• Set tasks
• a. Write down each distinct word that appears in all capital letters in the rocket stability passage below, listing each one once.
• b. Reproduce the rocket stability passage below word for word, between "For a TVC rocket" and "is aerodynamically unstable.", inclusive.

In other words, aerodynamic stability.
Well, it does not really SAY aerodynamic stability, even though that would be what the thinking was. Because when it was carved into stone tablets decades ago nobody considered model rockets with gimbaled engines or even guidance at all.

It says: "reached a speed adequate to ensure a safe flight path".

For a TVC rocket whose guidance and control system WORKS properly, then zero velocity is adequate to ensure a safe flight path. Just as a 10 foot long rail and leaving the rail at 500 mph does nothing to ensure a safe flight path if an unguided finned rocket is aerodynamically unstable.

I did not realize till a few months ago, that Joe Barnard's (BPS Space) TVC rockets use no rod or rail. They are tail-sitters, clamped to the pad until the ignition signal is sent and a servo mechanically releases the model. Very impressive, but you gotta nail that just right, and avoid launching in much wind (he often launches near sunset, often in low wind days).

• Material provided
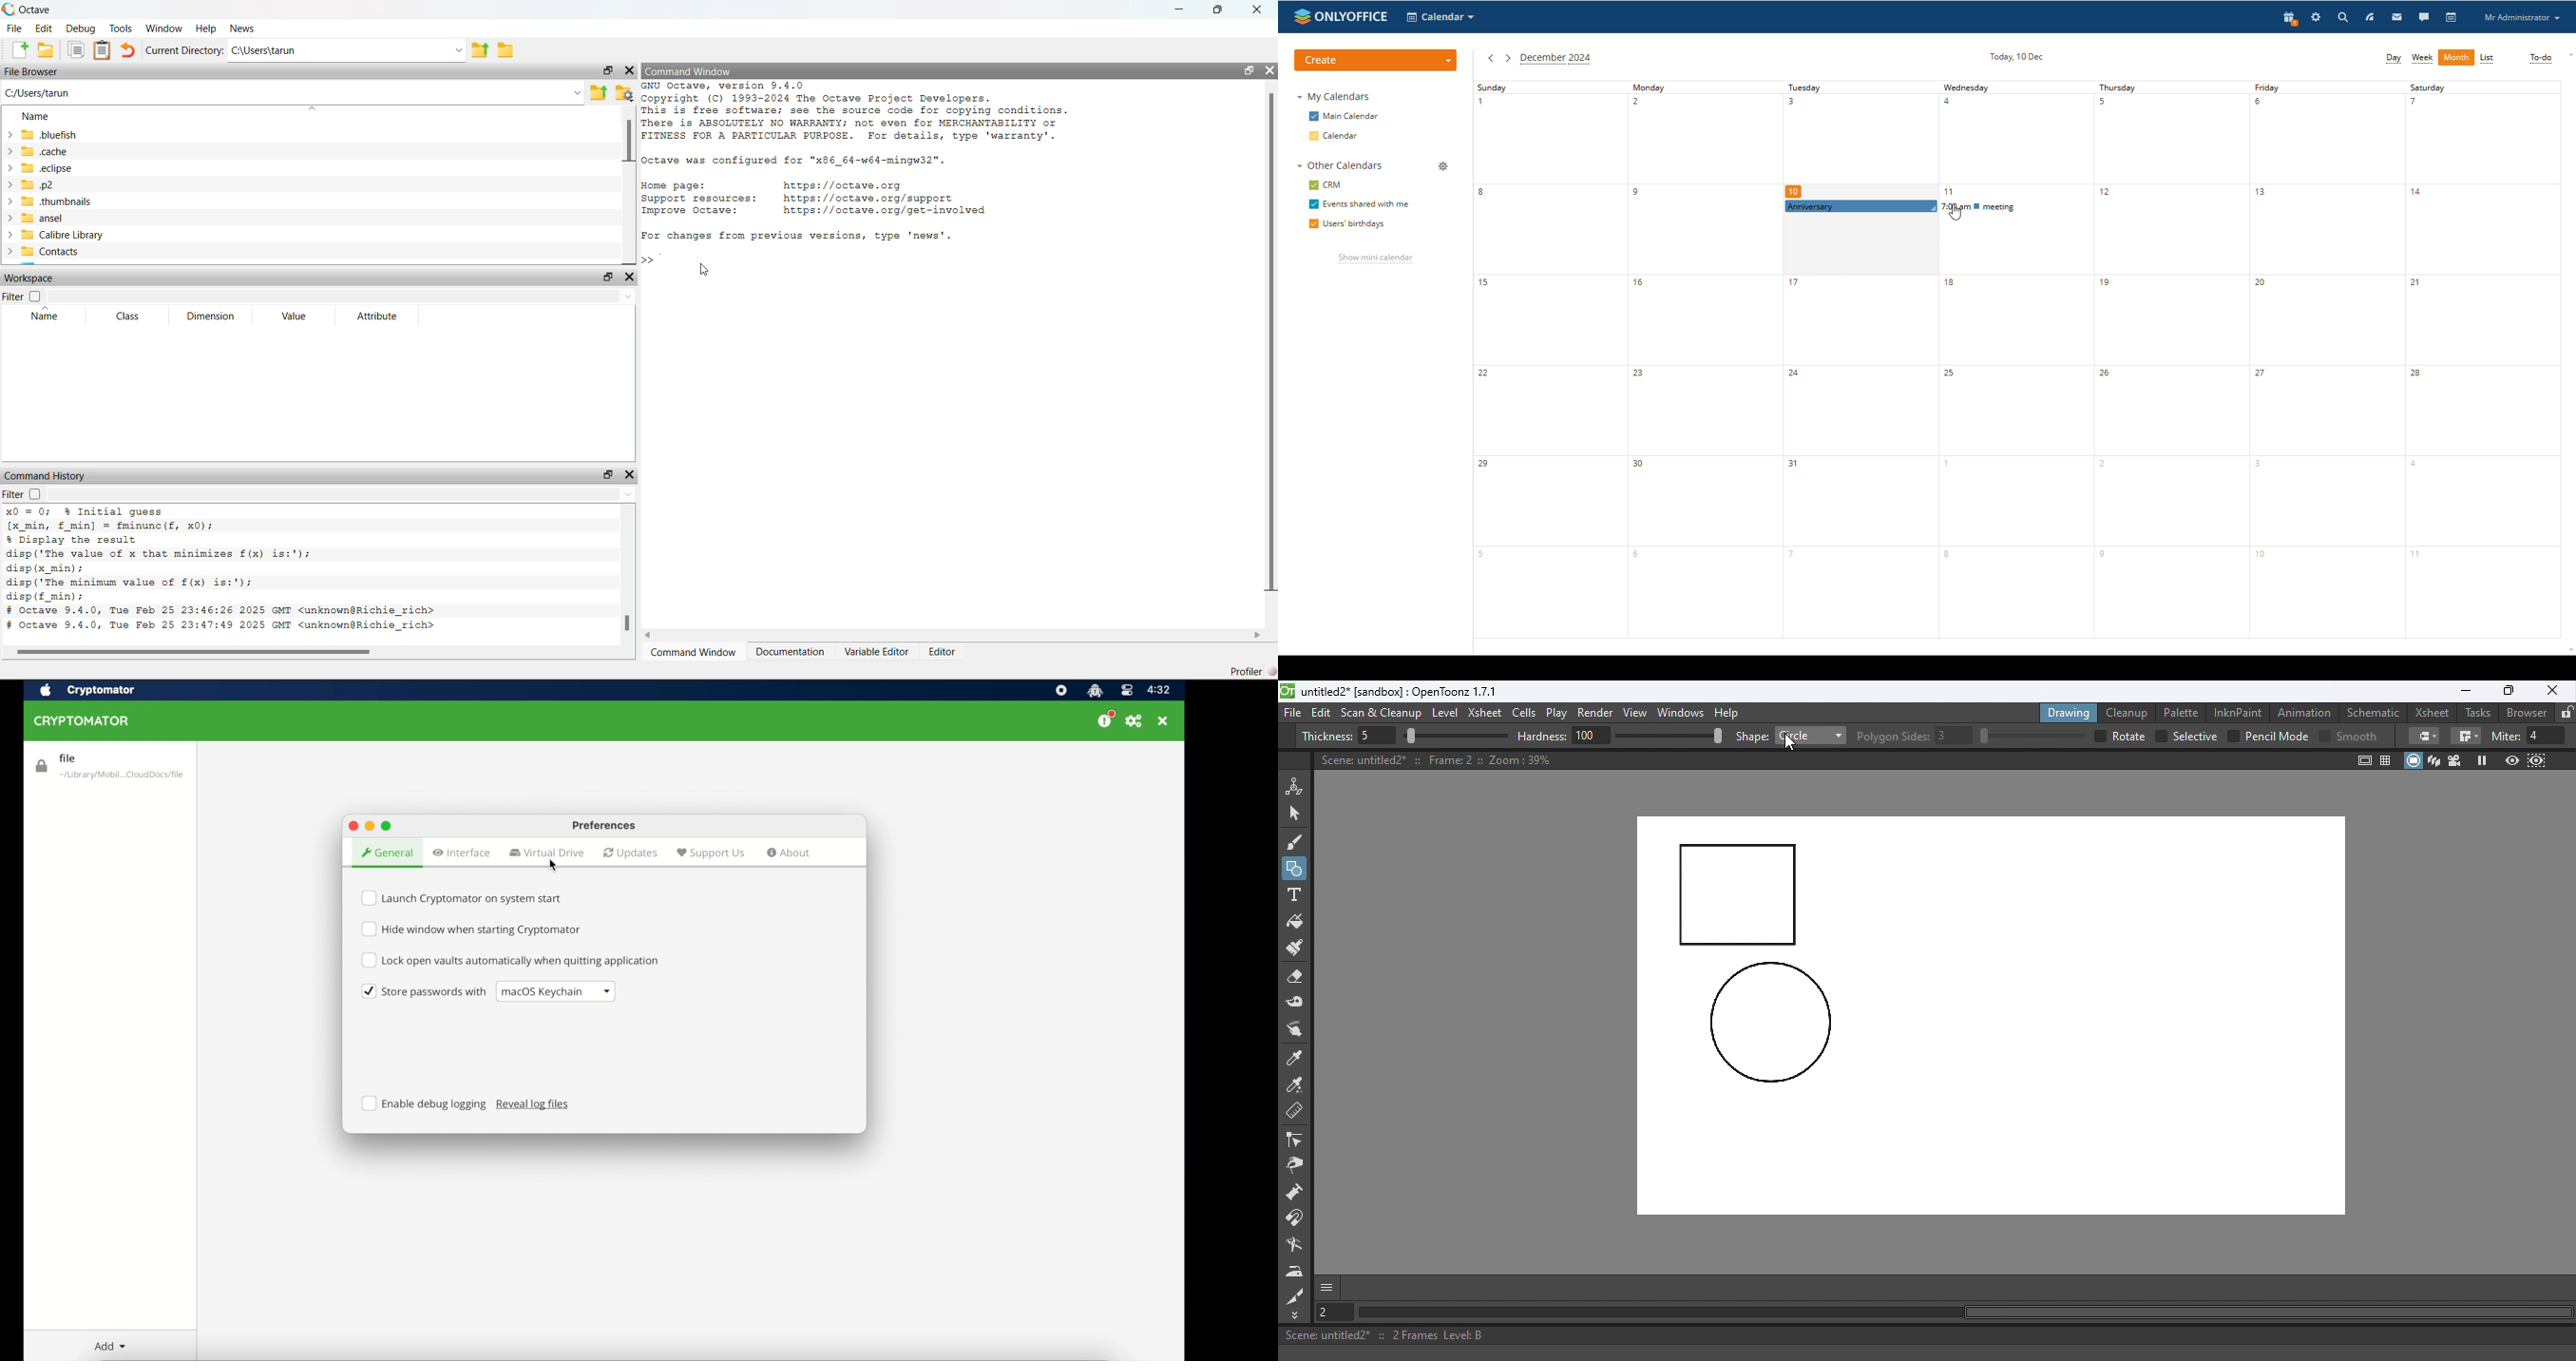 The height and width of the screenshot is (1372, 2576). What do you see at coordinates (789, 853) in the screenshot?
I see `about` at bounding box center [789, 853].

• Solutions to each task
• a. SAY, WORKS, TVC, BPS

• b.
For a TVC rocket whose guidance and control system WORKS properly, then zero velocity is adequate to ensure a safe flight path. Just as a 10 foot long rail and leaving the rail at 500 mph does nothing to ensure a safe flight path if an unguided finned rocket is aerodynamically unstable.